John Crowley construye, con la ayuda de dos actores que comparten mucha química en pantalla, un relato intimista que entremezcla tres periodos temporales de su relación de forma que la percepción trágica del amor tiene un espíritu optimista y esperanzador, aunque a menudo se sostiene sobre la necesidad de dejar legado. Quizás es en este punto donde hay más riesgo de alejamiento por parte del espectador, como si estuviera mejor pensada que ejecutada, pues incluso la duda planteada prácticamente al empezar (¿es preferible vivir seis meses intensamente o vivir doce meses difíciles y pasivos y que el tratamiento no funcione?) obliga al espectador a tomar una posición como parte de la relación para seguir interesado en un amor que pierde “magia” cuanto más “única” pretende ser, por el tufillo indie que al mismo tiempo lo hace algo más especial que otras historias de amor con una premisa similar. En cierto modo, la clave entre que disfrutes de Vivir el momento más o menos tiene más que ver con la predisposición de cada uno que con lo demás. La pareja protagonista tiene mucho encanto y el carisma suficiente para ser creíble, y además los dos son guapos y lloran muy bien —da igual que ella se rape o él se ponga pelo—, pero también hay un exceso de pareja sobre su dolor, como si el resto de familiares y seres queridos estuvieran en sus vidas más a modo de accesorio.

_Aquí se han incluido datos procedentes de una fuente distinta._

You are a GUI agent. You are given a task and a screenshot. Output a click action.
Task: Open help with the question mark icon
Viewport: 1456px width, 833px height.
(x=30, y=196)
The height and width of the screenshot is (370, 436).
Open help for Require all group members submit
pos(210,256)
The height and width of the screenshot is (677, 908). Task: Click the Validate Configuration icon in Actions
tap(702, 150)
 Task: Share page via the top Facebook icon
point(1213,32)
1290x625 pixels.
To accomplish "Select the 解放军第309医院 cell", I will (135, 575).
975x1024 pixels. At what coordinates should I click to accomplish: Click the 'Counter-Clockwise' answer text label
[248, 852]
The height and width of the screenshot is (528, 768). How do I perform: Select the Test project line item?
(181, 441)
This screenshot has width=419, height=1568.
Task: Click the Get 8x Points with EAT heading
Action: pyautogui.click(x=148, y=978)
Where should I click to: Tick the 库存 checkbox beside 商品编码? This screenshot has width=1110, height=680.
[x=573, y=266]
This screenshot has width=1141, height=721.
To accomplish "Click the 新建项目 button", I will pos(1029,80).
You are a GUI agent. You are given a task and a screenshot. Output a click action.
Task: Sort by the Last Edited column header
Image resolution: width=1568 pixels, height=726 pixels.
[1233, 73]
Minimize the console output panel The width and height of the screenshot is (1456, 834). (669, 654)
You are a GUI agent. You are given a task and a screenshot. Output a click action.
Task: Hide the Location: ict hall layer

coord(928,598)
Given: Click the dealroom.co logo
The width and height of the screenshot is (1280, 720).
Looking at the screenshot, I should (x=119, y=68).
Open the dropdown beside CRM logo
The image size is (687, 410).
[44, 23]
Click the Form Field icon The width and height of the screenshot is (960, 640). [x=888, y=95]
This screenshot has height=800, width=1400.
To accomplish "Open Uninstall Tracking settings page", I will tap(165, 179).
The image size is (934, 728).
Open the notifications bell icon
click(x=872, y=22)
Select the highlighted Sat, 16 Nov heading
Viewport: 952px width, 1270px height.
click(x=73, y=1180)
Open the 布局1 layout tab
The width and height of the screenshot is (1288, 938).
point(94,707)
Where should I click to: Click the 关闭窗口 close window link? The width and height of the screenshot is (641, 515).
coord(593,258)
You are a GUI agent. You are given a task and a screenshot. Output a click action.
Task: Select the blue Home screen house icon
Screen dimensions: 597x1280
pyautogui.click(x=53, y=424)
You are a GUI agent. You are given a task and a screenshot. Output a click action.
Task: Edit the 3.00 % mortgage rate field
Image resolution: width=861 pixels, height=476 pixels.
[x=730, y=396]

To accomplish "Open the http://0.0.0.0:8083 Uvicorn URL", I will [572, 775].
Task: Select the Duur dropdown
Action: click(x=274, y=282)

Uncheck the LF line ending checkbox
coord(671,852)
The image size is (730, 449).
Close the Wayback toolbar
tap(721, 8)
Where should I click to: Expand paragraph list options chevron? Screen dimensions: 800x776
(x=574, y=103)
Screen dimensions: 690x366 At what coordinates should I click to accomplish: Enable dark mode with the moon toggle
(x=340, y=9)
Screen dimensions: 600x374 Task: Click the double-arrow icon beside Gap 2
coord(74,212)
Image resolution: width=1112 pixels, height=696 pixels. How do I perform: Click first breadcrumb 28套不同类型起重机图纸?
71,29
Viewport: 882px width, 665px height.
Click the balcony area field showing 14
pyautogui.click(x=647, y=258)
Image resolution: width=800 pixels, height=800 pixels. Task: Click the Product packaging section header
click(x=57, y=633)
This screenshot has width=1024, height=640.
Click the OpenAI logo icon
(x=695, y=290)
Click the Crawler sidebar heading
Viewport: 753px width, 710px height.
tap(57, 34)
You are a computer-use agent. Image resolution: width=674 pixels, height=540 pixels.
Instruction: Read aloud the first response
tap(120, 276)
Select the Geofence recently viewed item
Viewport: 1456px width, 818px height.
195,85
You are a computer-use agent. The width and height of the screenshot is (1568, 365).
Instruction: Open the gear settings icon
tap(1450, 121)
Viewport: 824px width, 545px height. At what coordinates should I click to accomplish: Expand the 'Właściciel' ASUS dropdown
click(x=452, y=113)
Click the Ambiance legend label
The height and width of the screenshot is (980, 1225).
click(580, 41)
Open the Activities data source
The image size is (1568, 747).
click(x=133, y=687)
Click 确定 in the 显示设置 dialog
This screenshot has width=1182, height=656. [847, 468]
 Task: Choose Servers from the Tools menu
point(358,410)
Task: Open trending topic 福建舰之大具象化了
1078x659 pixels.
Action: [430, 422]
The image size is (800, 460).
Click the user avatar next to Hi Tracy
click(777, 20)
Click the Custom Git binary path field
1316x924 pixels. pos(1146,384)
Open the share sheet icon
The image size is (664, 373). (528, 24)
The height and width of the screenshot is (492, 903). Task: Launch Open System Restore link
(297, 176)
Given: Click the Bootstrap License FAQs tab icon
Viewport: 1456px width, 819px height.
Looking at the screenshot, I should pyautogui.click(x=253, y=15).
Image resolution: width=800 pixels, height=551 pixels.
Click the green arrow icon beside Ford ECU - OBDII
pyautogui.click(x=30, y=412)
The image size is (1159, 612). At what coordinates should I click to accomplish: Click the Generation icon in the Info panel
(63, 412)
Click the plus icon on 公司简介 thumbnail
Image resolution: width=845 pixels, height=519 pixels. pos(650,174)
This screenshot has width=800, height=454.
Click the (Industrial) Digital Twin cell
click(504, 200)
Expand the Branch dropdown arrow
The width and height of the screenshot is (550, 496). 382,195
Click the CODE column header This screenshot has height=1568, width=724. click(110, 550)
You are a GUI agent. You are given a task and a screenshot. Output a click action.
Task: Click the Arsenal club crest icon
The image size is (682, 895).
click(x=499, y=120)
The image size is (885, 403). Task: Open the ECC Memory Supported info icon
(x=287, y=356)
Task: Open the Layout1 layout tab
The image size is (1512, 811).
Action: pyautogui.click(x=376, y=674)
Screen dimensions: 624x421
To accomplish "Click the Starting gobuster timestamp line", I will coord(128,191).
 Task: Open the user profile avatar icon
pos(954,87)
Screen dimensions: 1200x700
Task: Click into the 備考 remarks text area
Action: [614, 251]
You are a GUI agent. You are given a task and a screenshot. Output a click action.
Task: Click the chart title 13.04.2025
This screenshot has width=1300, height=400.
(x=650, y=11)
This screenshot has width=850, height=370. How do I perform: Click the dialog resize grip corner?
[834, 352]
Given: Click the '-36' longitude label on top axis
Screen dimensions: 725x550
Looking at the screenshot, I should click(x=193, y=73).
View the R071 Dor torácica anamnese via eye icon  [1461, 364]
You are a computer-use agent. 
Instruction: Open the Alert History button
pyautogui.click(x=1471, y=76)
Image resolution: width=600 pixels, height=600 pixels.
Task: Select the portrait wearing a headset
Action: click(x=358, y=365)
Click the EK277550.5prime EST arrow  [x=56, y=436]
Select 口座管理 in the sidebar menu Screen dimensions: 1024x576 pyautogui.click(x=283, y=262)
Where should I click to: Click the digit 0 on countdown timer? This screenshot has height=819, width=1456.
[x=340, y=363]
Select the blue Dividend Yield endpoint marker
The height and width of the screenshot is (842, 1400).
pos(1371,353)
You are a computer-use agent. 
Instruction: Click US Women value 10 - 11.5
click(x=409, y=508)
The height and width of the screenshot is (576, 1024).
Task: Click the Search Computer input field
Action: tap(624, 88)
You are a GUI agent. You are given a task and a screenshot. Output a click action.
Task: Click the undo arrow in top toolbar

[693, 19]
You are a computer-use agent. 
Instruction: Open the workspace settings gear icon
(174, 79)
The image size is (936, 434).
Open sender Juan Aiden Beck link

La verdad es que, al criticar Otoño en Nueva York, resultó que no solo criticaba la película, también a mi padre, pues además de haber perdido a una hermana recientemente, con el tiempo también se supo que en aquel momento mantenía una relación con una chica veinte años más joven. Aun así, al final mi padre acabaría congraciándose con mis gustos musicales —al menos canciones tristes como Stan (seguramente gracias a Dido)— y yo con algunas canciones melódicas de su época. Lo que se dice vivir el momento a tope nosotros también (que para eso las broncas también cuentan).